(CONSIGNE): Transcrivez intégralement le texte sur l'initiative vaudoise pour le remboursement des soins dentaires.

(EXTRAIT DU DOCUMENT):

Soins dentaires dans les urnes

Il n’y a pas que “No Billag” qui anime militant-e-s et politicien-ne-s dans le canton de Vaud en vue des votations du 4 mars prochain.

Les électrices et électeurs vaudois-es devront en effet se prononcer également sur une initiative constitutionnelle cantonale dite “pour le remboursement des soins dentaires”.

Voici ce que propose exactement son texte, qui ajoute un article 65b à la Charte fondamentale vaudoise :

 L’Etat met en place une assurance obligatoire pour les soins dentaires de base ainsi qu’un dispositif de prévention en matière de santé bucco-dentaire.

 Il met en place un réseau de policliniques dentaires régionales.

 Le financement de l’assurance des soins dentaires de base est assuré, pour les personnes cotisant à l’assurance vieillesse et survivants (AVS), par un prélèvement analogue à celui de l’AVS et, pour les autres, par la politique sanitaire cantonale.

Concrètement, il s’agit donc de remédier à un problème de santé publique : celui du coût croissant des soins dentaires et des problèmes que toujours plus de personnes rencontrent quand il s’agit de passer à la caisse en la matière.

(DONNÉES FOURNIES):
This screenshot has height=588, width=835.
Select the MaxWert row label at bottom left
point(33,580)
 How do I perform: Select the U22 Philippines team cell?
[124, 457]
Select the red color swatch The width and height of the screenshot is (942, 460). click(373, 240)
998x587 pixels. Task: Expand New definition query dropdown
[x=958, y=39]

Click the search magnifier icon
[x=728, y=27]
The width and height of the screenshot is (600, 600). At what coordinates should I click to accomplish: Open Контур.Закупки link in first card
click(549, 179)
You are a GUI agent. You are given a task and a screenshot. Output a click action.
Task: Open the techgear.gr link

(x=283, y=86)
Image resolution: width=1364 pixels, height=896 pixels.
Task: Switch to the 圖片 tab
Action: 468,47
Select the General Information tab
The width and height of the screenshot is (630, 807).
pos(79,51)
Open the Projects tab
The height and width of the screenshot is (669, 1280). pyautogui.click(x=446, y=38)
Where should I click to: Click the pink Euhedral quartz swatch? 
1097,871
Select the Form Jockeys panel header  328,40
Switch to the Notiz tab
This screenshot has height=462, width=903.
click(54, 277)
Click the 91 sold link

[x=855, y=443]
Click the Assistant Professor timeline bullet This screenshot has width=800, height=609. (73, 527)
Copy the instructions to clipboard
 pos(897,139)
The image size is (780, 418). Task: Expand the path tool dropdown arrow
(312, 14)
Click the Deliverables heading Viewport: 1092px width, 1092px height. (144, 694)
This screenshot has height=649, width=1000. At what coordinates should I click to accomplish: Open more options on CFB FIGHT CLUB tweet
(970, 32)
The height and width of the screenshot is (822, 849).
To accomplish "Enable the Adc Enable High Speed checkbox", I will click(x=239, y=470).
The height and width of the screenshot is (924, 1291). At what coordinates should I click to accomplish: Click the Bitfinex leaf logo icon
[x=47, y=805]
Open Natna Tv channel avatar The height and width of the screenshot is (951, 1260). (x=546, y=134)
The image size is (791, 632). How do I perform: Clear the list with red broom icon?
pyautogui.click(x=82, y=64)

(RÉPONSE):
Soins dentaires dans les urnes

Il n’y a pas que “No Billag” qui anime militant-e-s et politicien-ne-s dans le canton de Vaud en vue des votations du 4 mars prochain.

Les électrices et électeurs vaudois-es devront en effet se prononcer également sur une initiative constitutionnelle cantonale dite “pour le remboursement des soins dentaires”.

Voici ce que propose exactement son texte, qui ajoute un article 65b à la Charte fondamentale vaudoise :

 L’Etat met en place une assurance obligatoire pour les soins dentaires de base ainsi qu’un dispositif de prévention en matière de santé bucco-dentaire.

 Il met en place un réseau de policliniques dentaires régionales.

 Le financement de l’assurance des soins dentaires de base est assuré, pour les personnes cotisant à l’assurance vieillesse et survivants (AVS), par un prélèvement analogue à celui de l’AVS et, pour les autres, par la politique sanitaire cantonale.

Concrètement, il s’agit donc de remédier à un problème de santé publique : celui du coût croissant des soins dentaires et des problèmes que toujours plus de personnes rencontrent quand il s’agit de passer à la caisse en la matière.